La métaphore du VRP : comment interagir avec nos pensées encombrantes ?

Un VRP au pas de la porte d'une petite maison en pierre ; une femme qui fait une geste de refus

Nous avons tous connu cette situation : le gong de la porte retentit, et derrière la vitre se tient un VRP particulièrement insistant. Il est là pour nous vendre un produit dont nous n’avons absolument pas besoin.

En thérapie ACT (Thérapie d’Acceptation et de Engagement), nous utilisons souvent cette image pour illustrer notre relation avec nos pensées négatives.

La stratégie de l’évitement (et ses limites)

Dans un premier temps, notre réflexe naturel est souvent de faire le mort. Nous coupons le son, nous nous cachons derrière le canapé, nous essayons de l’ignorer en espérant qu’il finira par s’en aller.

Mais que se passe-t-il en réalité ?

  • Le VRP frappe plus fort.

  • Il insiste, tourne autour de la maison, regarde par les fenêtres.

  • Cela génère chez nous une tension permanente, une hypervigilance et des questions épuisantes (« Est-il encore là ? Quand va-t-il repartir ? »).

L’évitement expérientiel — tenter de fuir ou d’étouffer nos pensées — demande une énergie phénoménale pour un résultat souvent contre-productif (Hayes et al., 2006).

Quelle autre posture pouvons-nous adopter ?

Si l’ignorer ne fonctionne pas et lui hurler dessus ne fait que prolonger l’interaction, quel autre comportement est possible ?

La réponse est simple, bien que demandant du courage : aller à sa rencontre.

Ouvrir la porte, le regarder en face et lui dire calmement, mais fermement :

« Non merci, je ne suis pas intéressé. »

Le secret réside ensuite dans la constance : maintenir cette position exacte, avec neutralité, quoi qu’il dise ou quel que soit l’argument massue qu’il sorte de sa mallette.

Que va-t-il faire alors ?

Face au maintien de notre refus tranquille et inflexible, le VRP va finir par lâcher l’affaire. Il n’a plus de prise, plus de dialogue sur lequel rebondir. Il va ranger ses prospectus et passer à la maison suivante.

Ne plus « acheter » nos pensées

Dans notre quotidien, notre esprit est ce VRP hyper-performant. Il nous connaît par cœur, sait exactement sur quels boutons appuyer et revient régulièrement nous raconter des histoires désagréables ou anxiogènes à notre sujet.
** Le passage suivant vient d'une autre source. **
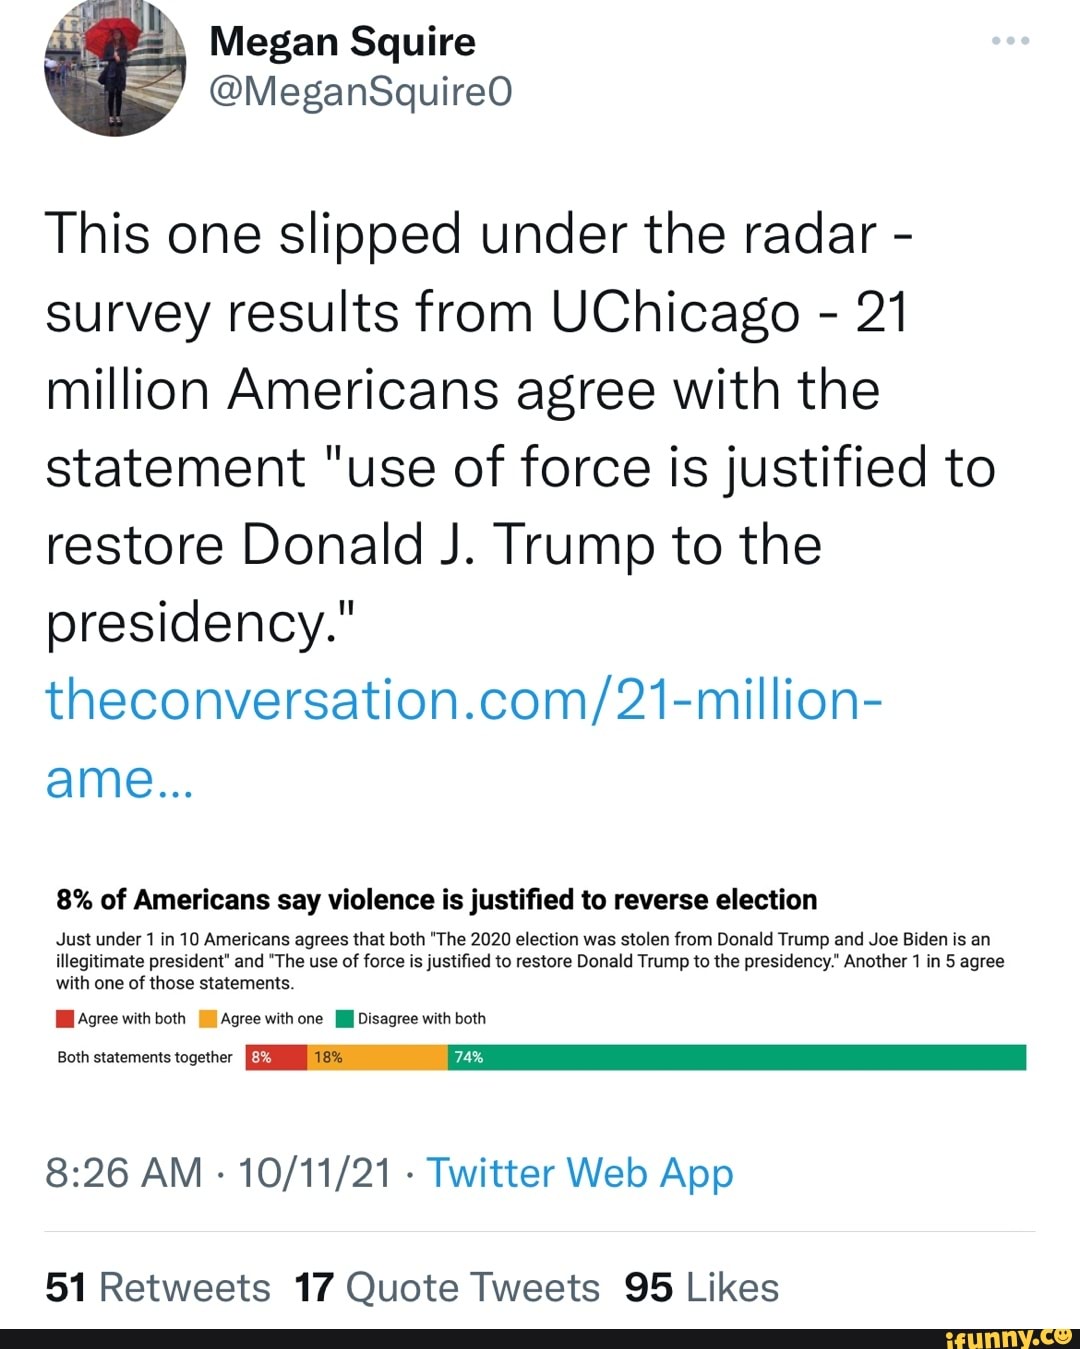
Task: Click the yellow 'Agree with one' legend marker
Action: click(206, 1018)
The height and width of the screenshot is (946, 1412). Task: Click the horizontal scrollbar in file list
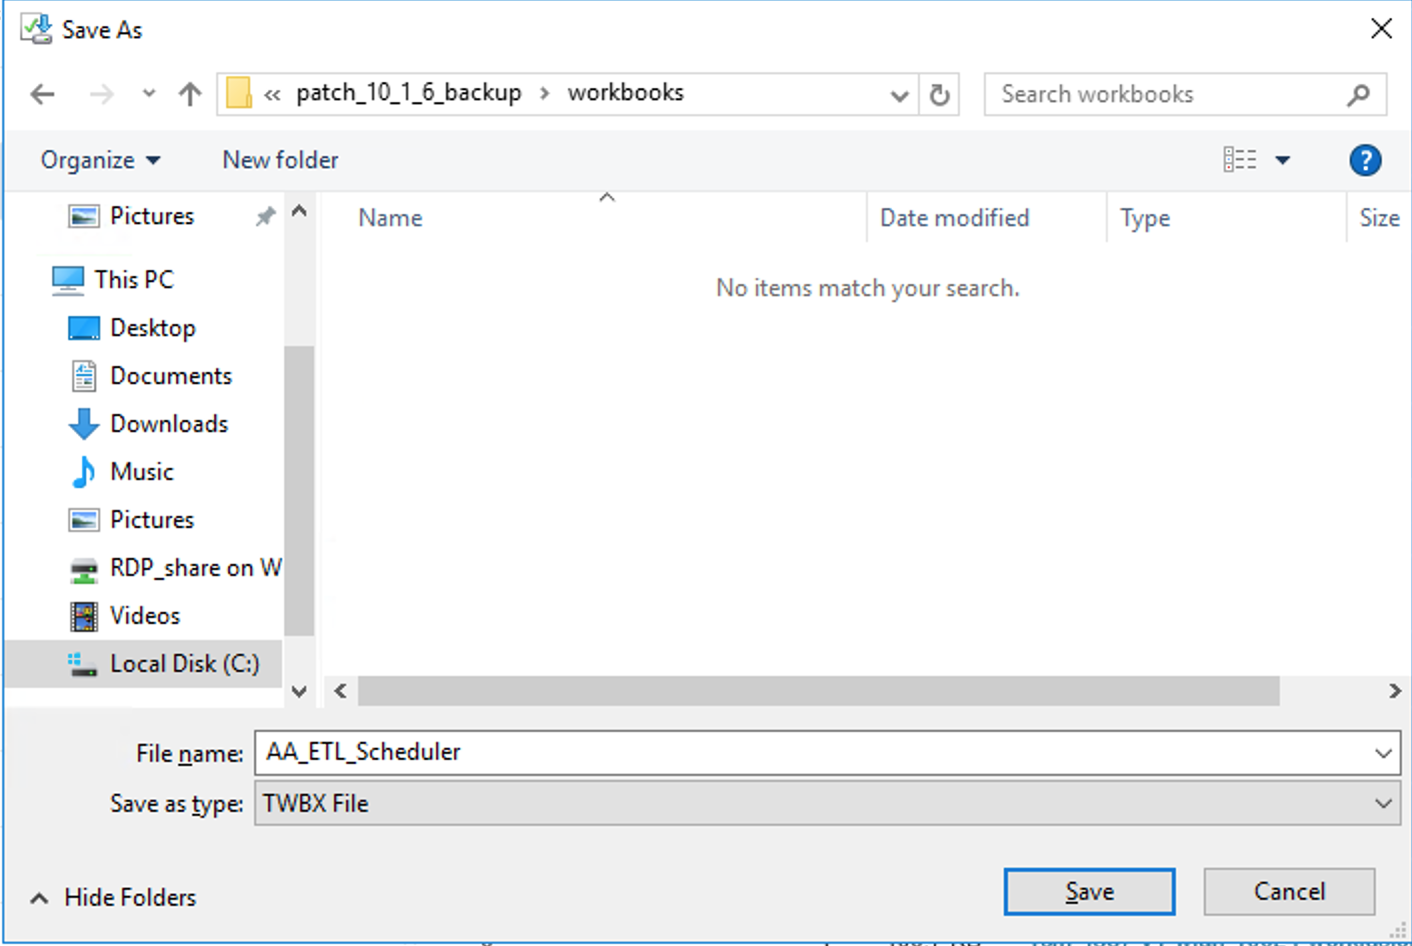[818, 691]

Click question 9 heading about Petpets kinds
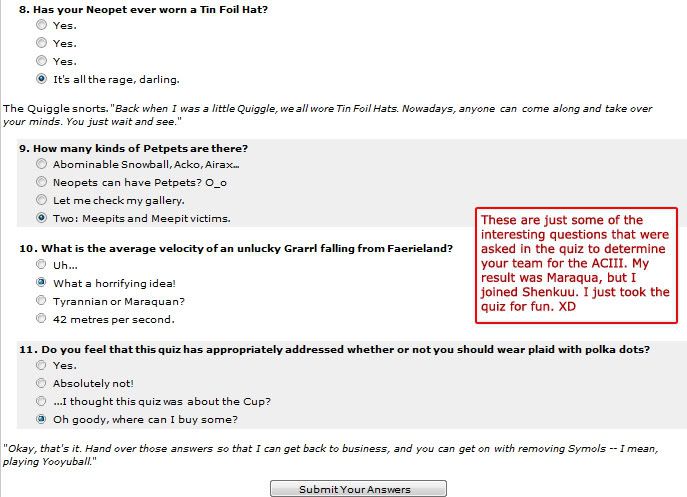coord(133,149)
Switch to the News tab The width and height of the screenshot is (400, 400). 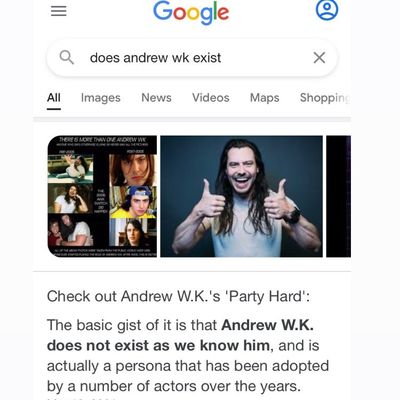pyautogui.click(x=156, y=97)
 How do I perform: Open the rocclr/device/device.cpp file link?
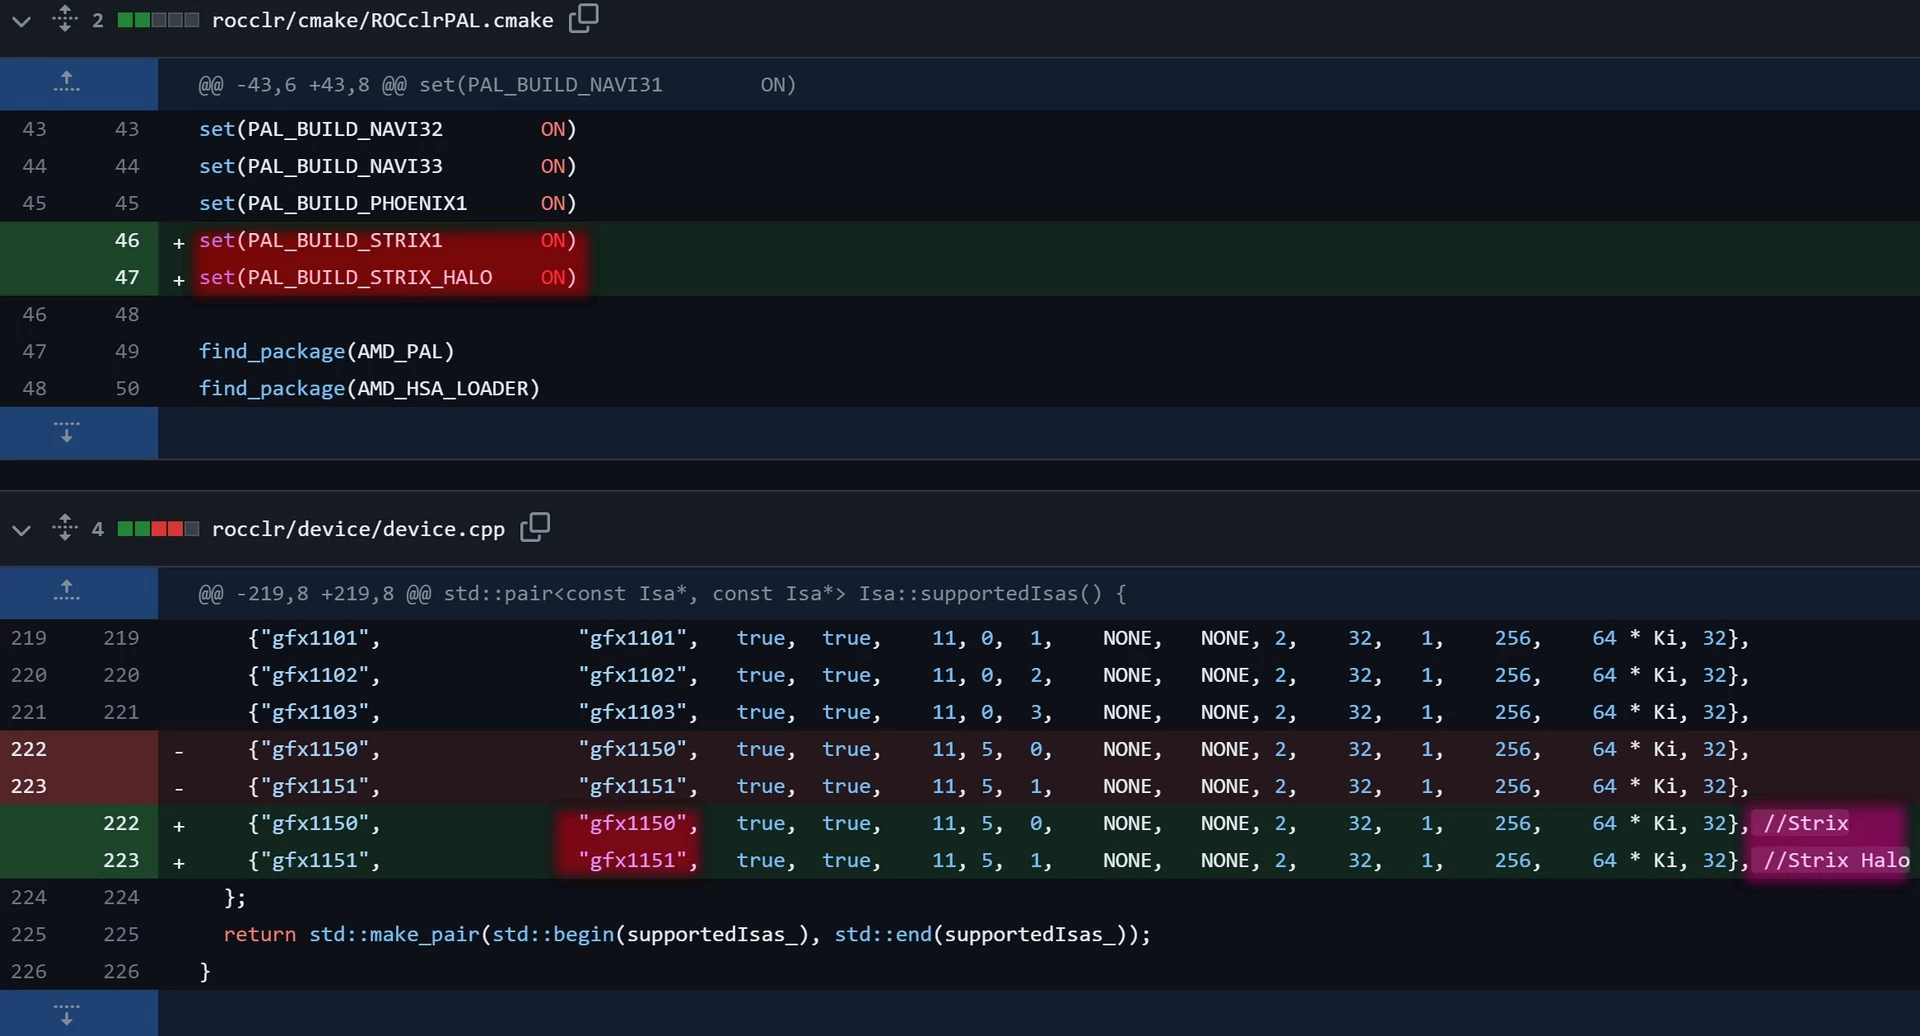tap(358, 529)
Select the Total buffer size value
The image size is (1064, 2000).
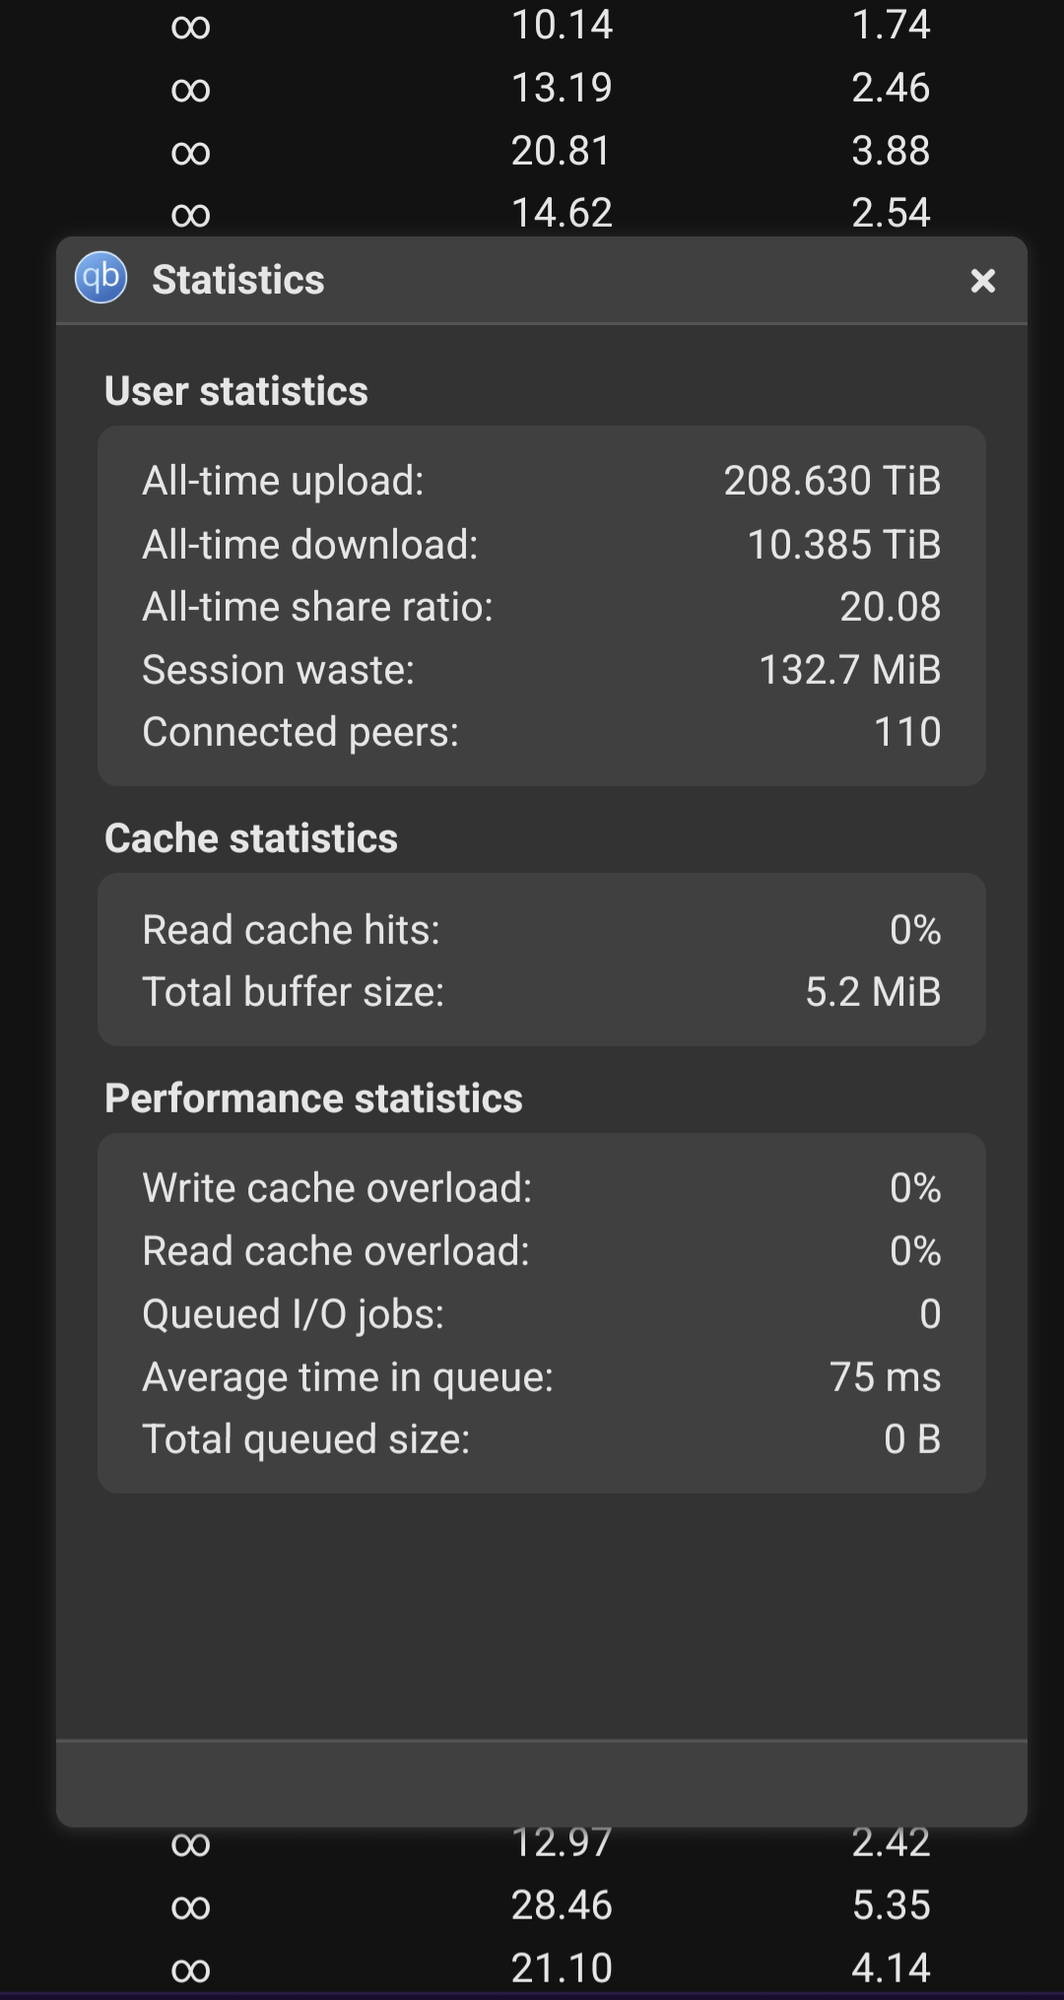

La leçon de cette métaphore est essentielle pour notre flexibilité psychologique : nous ne pouvons pas empêcher le VRP de frapper à la porte, mais nous ne sommes jamais obligés d’acheter ce qu’il vend, ni même d’écouter son argumentaire.

En apprenant à décrocher de l’histoire (défusion cognitive) et à accepter la présence transitoire du démarcheur sans lui ouvrir notre salon, nous récupérons l’énergie nécessaire pour faire ce qui compte vraiment pour nous.